_Task to carry out_:
Please take the lines from the one holding "Image resolution: width=1039" through the one holding "Select the English" in the data below and copy them exactly.
[Start of section]
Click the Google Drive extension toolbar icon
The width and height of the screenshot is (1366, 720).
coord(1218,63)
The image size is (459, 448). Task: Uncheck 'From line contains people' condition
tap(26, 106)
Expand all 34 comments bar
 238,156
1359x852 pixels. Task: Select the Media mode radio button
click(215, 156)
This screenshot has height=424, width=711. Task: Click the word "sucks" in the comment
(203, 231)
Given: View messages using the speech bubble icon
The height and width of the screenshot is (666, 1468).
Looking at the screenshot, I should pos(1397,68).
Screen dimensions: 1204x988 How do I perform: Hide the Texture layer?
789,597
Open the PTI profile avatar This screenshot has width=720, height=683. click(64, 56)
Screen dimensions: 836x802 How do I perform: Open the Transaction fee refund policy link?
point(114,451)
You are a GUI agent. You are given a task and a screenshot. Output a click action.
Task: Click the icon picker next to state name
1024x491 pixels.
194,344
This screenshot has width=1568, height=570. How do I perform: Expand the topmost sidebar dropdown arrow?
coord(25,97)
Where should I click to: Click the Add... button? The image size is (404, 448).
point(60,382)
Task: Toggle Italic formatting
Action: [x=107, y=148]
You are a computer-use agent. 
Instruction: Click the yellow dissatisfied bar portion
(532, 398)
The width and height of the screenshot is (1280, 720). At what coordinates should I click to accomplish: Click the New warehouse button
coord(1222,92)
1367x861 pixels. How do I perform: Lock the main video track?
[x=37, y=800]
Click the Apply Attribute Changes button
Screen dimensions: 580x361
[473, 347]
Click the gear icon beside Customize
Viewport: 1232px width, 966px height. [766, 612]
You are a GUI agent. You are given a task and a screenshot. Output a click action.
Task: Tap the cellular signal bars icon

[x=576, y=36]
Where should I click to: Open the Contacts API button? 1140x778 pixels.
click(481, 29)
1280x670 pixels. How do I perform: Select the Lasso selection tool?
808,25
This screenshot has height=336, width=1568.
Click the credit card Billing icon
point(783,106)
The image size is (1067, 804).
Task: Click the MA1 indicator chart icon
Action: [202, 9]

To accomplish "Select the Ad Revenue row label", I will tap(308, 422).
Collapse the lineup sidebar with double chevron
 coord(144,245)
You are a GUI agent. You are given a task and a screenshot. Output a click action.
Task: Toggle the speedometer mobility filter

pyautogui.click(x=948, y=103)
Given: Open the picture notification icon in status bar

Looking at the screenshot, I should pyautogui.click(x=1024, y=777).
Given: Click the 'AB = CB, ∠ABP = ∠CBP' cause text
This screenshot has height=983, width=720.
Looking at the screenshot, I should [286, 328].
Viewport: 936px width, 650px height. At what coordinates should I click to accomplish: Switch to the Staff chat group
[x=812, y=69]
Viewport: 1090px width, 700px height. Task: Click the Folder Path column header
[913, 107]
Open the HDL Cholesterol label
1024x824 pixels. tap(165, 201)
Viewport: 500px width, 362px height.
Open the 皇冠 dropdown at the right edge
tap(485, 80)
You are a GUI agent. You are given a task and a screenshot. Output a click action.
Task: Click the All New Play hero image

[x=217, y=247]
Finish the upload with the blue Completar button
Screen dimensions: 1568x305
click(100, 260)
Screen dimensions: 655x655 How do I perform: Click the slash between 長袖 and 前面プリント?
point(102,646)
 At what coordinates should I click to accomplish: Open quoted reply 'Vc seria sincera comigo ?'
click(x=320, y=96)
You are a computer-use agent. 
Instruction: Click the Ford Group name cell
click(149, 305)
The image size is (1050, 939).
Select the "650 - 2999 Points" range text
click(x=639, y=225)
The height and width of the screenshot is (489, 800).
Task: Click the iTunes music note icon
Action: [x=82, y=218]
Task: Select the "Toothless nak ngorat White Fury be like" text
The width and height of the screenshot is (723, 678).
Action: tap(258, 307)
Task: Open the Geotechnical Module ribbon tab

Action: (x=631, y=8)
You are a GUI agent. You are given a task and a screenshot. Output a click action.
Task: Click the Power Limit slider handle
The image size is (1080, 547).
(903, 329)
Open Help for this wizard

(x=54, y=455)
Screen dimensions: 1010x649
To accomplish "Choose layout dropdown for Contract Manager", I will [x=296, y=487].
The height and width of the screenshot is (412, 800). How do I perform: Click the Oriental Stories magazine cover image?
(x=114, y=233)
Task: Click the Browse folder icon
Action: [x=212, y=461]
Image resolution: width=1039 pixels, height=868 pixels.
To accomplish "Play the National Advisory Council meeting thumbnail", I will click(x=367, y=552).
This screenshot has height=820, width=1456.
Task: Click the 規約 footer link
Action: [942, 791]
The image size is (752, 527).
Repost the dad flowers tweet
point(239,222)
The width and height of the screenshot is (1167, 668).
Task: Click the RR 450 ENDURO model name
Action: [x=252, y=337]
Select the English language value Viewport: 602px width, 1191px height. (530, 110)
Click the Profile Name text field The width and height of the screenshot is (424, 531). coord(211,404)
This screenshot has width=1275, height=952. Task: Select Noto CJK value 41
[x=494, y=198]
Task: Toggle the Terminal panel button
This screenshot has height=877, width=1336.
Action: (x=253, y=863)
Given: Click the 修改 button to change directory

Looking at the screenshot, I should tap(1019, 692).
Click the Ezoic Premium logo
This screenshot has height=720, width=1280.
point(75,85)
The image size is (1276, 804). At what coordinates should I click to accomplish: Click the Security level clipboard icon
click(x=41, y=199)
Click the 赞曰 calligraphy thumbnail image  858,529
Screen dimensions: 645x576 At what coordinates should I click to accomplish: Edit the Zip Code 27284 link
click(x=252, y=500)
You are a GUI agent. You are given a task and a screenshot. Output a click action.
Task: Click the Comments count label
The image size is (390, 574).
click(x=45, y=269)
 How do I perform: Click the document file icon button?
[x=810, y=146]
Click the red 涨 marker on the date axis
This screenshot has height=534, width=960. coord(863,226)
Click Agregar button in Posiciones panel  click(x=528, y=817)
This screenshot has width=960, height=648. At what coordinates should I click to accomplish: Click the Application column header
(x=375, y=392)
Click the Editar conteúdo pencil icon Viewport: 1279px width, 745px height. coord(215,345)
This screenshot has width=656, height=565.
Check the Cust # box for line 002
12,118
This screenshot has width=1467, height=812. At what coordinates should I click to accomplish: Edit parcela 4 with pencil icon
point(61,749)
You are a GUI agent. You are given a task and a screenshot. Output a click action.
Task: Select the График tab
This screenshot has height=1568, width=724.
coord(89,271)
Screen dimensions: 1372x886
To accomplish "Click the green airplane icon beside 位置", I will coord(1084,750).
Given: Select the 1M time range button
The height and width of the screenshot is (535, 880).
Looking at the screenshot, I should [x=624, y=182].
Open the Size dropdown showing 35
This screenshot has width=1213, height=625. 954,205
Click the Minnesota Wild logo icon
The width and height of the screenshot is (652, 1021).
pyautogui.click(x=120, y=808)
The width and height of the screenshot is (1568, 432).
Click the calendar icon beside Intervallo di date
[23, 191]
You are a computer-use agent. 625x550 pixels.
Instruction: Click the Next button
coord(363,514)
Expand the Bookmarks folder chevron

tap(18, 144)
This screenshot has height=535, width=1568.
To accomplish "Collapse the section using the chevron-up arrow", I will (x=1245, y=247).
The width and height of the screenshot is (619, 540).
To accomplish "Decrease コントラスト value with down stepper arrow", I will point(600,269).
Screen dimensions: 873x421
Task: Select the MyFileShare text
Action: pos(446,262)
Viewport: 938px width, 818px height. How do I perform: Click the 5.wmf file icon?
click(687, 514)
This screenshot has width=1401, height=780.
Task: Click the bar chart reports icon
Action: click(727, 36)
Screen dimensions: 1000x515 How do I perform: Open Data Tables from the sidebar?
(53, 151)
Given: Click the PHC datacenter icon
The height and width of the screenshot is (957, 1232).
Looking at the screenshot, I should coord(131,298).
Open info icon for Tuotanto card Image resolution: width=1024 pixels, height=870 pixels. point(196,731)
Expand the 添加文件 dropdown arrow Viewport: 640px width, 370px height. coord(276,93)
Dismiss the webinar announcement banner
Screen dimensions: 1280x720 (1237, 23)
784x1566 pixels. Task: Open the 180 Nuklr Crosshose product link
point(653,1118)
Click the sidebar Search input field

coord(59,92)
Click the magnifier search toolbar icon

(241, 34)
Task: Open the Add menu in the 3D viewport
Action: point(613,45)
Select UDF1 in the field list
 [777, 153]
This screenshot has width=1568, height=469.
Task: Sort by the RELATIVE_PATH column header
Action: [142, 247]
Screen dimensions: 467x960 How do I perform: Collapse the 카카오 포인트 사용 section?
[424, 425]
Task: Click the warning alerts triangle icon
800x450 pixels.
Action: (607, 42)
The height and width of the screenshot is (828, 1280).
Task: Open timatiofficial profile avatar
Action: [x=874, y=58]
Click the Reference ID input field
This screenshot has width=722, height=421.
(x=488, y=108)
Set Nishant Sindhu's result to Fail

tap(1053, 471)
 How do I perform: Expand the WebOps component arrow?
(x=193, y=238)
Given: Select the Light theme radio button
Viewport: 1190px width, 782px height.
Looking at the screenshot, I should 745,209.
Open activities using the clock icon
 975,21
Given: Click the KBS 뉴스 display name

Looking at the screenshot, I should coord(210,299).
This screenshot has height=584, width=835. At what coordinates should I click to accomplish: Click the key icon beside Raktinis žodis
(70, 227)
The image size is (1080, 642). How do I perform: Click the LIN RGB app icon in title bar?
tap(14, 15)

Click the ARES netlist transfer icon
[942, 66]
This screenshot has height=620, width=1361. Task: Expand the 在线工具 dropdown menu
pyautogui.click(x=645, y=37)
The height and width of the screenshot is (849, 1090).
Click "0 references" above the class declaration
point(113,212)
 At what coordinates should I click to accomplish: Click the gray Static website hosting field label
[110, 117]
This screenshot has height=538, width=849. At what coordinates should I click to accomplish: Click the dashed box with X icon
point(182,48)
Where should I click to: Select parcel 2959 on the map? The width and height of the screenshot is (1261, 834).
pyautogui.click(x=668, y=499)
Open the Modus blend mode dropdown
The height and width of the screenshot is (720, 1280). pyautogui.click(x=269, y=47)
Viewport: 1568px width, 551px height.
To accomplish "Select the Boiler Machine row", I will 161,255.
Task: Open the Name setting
[End of section]
_Output of the task_:
Image resolution: width=1039 pixels, height=868 pixels.
To accomplish "Play the National Advisory Council meeting thumbnail", I will click(x=367, y=552).
This screenshot has height=820, width=1456.
Task: Click the 規約 footer link
Action: [942, 791]
The image size is (752, 527).
Repost the dad flowers tweet
point(239,222)
The width and height of the screenshot is (1167, 668).
Task: Click the RR 450 ENDURO model name
Action: [x=252, y=337]
Select the English language value Viewport: 602px width, 1191px height. (530, 110)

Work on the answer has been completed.